§ Compito 1:
Rispondi a queste domande sul testo dedicato alla legge Fini-Giovanardi:
(a) Quale sentenza aveva segnato una giurisprudenza univoca?
(b) Quanti nuovi articoli aggiunge il maxiemendamento al testo originario?
(c) Quale organo della Camera formula parere contrario?
§ Compito 2:
Porta avanti il testo sulla legge Fini-Giovanardi dall'ultima frase in poi.

§ Estratto del documento:
>>>

Eppure è ancora un altro il vizio legislativo che ha armato la mannaia della Consulta. Un vizio formale, non sostanziale. Una violazione del rito, delle procedure. Bene, perché il diritto dopotutto è questo: una forma che conforma la nostra convivenza. Male, perché c’è sempre il rischio di confondere forma e formalismi, legge e legulei. Sicché alla fine l’opinione pubblica non riesce mai a farsi un’opinione, oppure immagina che le questioni formali siano soltanto uno schermo, un alibi per dissimulare il capriccio delle Corti. No, almeno in quest’occasione non è affatto così. C’era una giurisprudenza univoca, segnata dalla sentenza n. 22 del 2012. E c’era una vicenda normativa che parrebbe uscita dalla penna di Ionesco, il maestro dell’assurdo. Raccontiamola.
La Fini-Giovanardi salta fuori (nel 2006) attraverso un emendamento al decreto legge sulle Olimpiadi invernali di Torino. Anzi un maxiemendamento, che aggiunge 23 nuovi articoli al testo originario. Insomma sci e spinelli, roba da restare stupefatti, anche senza l’uso di stupefacenti. Il Comitato per la legislazione della Camera formula parere contrario, la maggioranza si dichiara contraria al parere. Dopodiché il governo pone la fiducia, sequestrando il Parlamento. E il Parlamento vota la conversione del decreto all’ultimo minuto, sequestrando la promulgazione del capo dello Stato. Se infatti lui avesse esercitato il potere di rinvio, niente Olimpiadi, perché i 60 giorni di durata del decreto sarebbero scaduti. Quindi prendere o lasciare: gli sci, e pure gli spinelli.

<<<

§ Righe salvate:

>>>

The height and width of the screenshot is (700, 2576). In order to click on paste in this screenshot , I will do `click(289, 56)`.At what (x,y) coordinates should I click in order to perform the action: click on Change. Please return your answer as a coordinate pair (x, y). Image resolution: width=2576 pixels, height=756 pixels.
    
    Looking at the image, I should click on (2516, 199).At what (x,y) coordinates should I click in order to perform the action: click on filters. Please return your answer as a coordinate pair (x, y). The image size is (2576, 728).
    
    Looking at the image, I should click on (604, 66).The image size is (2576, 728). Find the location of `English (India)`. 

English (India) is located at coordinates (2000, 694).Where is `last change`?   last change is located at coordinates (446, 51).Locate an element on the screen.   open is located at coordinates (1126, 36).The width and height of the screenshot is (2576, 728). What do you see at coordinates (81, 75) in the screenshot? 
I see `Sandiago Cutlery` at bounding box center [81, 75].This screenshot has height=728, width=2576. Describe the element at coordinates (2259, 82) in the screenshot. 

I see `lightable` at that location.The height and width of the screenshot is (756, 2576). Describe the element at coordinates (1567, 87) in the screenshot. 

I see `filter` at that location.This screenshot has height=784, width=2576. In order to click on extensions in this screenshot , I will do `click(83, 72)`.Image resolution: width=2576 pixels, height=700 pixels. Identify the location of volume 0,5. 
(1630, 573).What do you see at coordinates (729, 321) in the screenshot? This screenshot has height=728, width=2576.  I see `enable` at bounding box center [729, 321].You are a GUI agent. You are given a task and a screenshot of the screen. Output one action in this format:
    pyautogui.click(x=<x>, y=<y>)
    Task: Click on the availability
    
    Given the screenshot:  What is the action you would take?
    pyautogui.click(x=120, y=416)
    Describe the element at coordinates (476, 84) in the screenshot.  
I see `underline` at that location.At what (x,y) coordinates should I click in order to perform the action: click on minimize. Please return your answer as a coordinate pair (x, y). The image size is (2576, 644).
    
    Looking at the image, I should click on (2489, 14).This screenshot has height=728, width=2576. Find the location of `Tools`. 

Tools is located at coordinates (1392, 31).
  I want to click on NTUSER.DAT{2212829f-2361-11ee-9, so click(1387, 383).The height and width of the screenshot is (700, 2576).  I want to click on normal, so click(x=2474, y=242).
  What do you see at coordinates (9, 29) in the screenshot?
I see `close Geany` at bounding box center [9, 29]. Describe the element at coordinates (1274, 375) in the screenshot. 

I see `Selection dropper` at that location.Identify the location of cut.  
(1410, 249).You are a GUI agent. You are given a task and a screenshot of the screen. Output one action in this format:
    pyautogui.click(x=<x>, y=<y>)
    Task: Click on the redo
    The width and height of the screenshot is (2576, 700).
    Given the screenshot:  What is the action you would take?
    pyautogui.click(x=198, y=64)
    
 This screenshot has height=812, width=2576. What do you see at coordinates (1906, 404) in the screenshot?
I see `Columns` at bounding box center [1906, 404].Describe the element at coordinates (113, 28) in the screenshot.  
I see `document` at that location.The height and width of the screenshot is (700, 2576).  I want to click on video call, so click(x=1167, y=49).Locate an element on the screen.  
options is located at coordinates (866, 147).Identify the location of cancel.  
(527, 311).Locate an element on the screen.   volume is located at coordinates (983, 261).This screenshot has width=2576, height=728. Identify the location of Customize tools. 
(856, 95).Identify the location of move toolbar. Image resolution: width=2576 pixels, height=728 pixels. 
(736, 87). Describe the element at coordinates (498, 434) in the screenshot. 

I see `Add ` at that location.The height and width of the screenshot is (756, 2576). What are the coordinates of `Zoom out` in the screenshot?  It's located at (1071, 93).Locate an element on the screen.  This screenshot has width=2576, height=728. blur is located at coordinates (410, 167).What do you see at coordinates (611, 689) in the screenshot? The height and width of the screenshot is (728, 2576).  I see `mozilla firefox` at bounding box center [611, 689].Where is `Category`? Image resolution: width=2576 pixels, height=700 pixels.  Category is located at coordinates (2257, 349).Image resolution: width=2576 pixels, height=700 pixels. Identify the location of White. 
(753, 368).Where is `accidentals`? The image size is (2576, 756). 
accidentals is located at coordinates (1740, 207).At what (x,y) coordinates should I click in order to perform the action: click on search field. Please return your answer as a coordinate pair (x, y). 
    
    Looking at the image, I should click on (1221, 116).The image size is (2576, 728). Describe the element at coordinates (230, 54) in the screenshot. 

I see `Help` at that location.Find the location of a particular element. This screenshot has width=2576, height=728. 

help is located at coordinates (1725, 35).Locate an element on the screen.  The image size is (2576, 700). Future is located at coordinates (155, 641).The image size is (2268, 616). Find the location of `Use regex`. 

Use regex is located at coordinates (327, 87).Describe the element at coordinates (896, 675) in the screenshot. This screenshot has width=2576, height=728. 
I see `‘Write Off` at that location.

<<<

§ Risposta 1:
(a) La sentenza n. 22 del 2012.
(b) 23 nuovi articoli.
(c) Il Comitato per la legislazione.

§ Risposta 2:
Ma è mai possibile legiferare in questo modo? E si possono mai generare buone regole violando tutte le altre regole? I nostri presidenti della Repubblica hanno sparato a raffica moniti e richiami all’esecutivo e alle due Camere: per esempio Carlo Azeglio Ciampi nel marzo 2002, Napolitano in molteplici occasioni (l’ultima volta il 27 dicembre 2013, circa la conversione in legge del decreto salva Roma). Sia la Cassazione, sia la Corte costituzionale hanno ripetutamente acceso il rosso del semaforo. Ma loro no, continuano imperterriti. L’ultima perla è il decreto legge varato dal governo Letta, mettendo insieme le rate dell’Imu e la nuova Bankitalia. Come se quest’articolo che avete adesso sotto il naso dedicasse un capoverso alla Fini-Giovanardi, un altro capoverso alla prossima formazione della Juve.
C’è allora una lezione che la Consulta impartisce ai nostri governanti. Fate le cose una per volta, se non altro ci risparmierete un doppio sbaglio. E che ciascuno faccia il suo mestiere, senza invadere i territori altrui. Al governo i decreti, alle Camere le leggi. E ai cittadini? A loro non resta che contemplare il traffico. Ma che sia almeno un traffico ordinato.